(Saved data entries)

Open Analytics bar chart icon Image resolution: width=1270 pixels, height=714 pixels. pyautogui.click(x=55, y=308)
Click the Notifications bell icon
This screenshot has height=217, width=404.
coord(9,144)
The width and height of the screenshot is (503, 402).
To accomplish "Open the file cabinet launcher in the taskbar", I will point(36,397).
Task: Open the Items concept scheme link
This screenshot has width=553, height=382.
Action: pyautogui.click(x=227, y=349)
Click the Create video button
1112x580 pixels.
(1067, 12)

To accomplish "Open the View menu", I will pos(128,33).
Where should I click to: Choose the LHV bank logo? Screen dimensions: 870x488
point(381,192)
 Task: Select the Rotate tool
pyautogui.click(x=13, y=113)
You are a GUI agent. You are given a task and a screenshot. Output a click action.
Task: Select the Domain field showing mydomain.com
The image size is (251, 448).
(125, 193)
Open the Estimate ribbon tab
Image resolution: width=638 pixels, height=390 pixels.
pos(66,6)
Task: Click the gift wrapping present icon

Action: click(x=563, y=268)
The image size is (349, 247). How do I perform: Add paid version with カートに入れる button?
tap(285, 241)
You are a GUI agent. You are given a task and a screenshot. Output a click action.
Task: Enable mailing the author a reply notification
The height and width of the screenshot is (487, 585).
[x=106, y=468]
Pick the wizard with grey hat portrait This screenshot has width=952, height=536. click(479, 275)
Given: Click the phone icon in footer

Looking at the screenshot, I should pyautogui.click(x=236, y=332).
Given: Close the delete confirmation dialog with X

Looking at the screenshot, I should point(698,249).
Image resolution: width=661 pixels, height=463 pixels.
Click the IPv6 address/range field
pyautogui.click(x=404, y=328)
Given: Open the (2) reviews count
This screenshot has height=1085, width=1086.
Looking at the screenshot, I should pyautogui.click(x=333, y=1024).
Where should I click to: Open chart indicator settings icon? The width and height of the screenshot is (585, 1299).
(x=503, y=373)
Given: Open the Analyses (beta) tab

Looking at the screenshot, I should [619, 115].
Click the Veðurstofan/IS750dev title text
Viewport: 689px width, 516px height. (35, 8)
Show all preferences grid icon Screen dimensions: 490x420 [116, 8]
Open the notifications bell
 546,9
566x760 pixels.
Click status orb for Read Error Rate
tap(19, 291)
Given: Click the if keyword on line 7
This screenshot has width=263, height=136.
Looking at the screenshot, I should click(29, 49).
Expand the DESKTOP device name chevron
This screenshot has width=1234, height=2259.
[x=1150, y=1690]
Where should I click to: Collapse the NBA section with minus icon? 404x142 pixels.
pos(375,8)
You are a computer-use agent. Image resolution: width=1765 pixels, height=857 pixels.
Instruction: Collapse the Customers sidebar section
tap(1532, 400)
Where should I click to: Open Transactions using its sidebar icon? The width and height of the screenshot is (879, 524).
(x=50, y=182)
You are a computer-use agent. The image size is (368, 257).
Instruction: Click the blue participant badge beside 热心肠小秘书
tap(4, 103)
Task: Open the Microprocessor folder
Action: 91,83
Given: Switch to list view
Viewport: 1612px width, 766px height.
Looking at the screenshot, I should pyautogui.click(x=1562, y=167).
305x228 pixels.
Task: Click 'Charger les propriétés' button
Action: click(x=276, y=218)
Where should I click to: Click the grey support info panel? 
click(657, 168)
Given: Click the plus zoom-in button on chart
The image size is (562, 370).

=== Exercise brief ===
Lines holding the word "accomplish" should be copied from the entries above.

=== Answer space ===
To accomplish "Open the file cabinet launcher in the taskbar", I will point(36,397).
To accomplish "Open the View menu", I will pos(128,33).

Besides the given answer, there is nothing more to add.